Western Expansion

After the Louisiana Purchase, many people living in the Eastern United States decided to move West to start settlements in the new lands. The Homestead Act of 1862 spurred the West's settlement by encouraging farmers to move there by granting them land. Freedmen were also drawn to the West to escape their former masters and get their own land.

Westward expansion was also driven on by the discovery of gold, silver, and other minerals in the territory that is now California, Colorado, Arizona, Nevada, and Montana. Many prospectors came to these areas, hoping to make their fortunes, but most were disappointed. Many companies sprung up to mine these minerals, and this industrial boom necessitated the construction of the Pacific Railroad, or America's first transcontinental railroad.

This expansion came at the cost of the Indian tribes living in the Western lands. There were three options for the Indians: be relocated to small areas in the United States which were deemed Indian camps, fight the United States, or try to flee to Canada. Indian camps, or reservations, were usually on useless land and had poor living conditions, so many chose to either defend their land or flee to Canada. Those who chose to defend their lands were met with American armies fresh from the Civil War, and were mostly massacred. The Indian tribes were never united against the American settlers, which was one of the main reasons for their failure to keep their lands safe. The Sioux tribe was the only one to make it to Canada, although many individual Indians managed to get there.

Another major industry that popped up in the West after the Civil War was that of longhorn cattle farming. Due to the high price and demand of beef in the East, cattle farming became a profitable business. From 1866 to 1888, the most common mode of getting the cows to market was the 'long drive', where cowboys drove huge herds of cattle across the prairies to towns in which they would be slaughtered and shipped east in trains. One of the most important of these 'cattle towns' was Dodge City, Kansas.
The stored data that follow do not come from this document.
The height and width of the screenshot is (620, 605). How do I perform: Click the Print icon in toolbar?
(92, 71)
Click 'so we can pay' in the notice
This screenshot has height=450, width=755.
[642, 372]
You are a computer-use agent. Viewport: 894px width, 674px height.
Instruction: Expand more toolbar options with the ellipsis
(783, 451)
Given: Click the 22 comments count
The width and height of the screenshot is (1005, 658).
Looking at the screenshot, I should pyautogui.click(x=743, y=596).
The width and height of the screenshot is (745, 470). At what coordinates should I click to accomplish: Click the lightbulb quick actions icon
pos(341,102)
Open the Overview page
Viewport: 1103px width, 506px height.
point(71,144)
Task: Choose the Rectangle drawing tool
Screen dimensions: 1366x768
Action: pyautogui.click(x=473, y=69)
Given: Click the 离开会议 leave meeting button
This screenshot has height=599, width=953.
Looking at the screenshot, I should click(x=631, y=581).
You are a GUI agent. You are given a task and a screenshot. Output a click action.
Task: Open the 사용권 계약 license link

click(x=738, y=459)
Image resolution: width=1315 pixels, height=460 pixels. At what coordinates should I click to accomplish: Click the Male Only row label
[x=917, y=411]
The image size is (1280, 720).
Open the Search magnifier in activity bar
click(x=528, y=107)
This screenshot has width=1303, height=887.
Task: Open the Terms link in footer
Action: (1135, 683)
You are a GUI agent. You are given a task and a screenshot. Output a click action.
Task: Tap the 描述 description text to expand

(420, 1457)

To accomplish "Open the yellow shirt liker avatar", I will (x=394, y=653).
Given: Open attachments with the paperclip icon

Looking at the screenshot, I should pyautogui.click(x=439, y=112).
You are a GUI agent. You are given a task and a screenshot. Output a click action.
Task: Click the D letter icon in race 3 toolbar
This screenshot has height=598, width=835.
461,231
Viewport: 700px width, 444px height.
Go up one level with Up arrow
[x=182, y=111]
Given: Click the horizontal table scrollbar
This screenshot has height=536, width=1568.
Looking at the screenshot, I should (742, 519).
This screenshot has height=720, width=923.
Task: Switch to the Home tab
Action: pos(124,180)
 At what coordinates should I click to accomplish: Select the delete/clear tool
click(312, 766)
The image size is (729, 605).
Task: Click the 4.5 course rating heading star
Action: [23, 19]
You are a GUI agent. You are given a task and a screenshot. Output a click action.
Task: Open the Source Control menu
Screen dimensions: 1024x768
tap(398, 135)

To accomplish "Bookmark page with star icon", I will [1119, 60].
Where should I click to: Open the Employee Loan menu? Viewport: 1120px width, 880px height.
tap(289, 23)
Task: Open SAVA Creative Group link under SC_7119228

Many of the people who traveled to the West did so to take advantage of the Homestead Act, which would give a settler the right to claim as much as 160 acres of land in the Great Plains by staking a claim on the property and then living there for five years. However, it wasn't easy to live in the Plains, as there were many challenges to overcome. Some of these were:

  1. The land was often insufficient for farming, while livestock, equipment, and seed were expensive, as they had to be imported from the East.
  2. The weather was very unpredictable, with droughts, hail, and pests frequently destroying crops.
  3. Transportation costs and high interest rates on loans created financial problems for many homesteaders.
  4. Overproduction led to falling crop prices, causing many homesteaders to give up.

In the 1840s, America expanded greatly in the West, obtaining a large amount of land from Mexico as a result of winning the Mexican-American war. This land included modern-day California, Arizona, New Mexico, Texas, and parts of Colorado, Oklahoma, Kansas, and Wyoming. These areas were flooded with Americans from the East, who came to make their fortunes in the West after gold was found in California in 1848. The arrival of these Americans largely destroyed Spanish culture in that area, but the Spanish style of architecture and names (Los Angeles, San Diego), remain to this day.

Many advances in technology were made during this time that made life on the frontier easier. The invention of telegram and telephone made it easier for settlers who had access to this technology to talk with their families back home. Another example is barbed wire, which made it easier and cheaper for farmers to keep unwanted animals off their farms. One of the greatest inventors of this time, and of all time, was Thomas Edison, who is credited for inventing the lightbulb and over two thousand other inventions.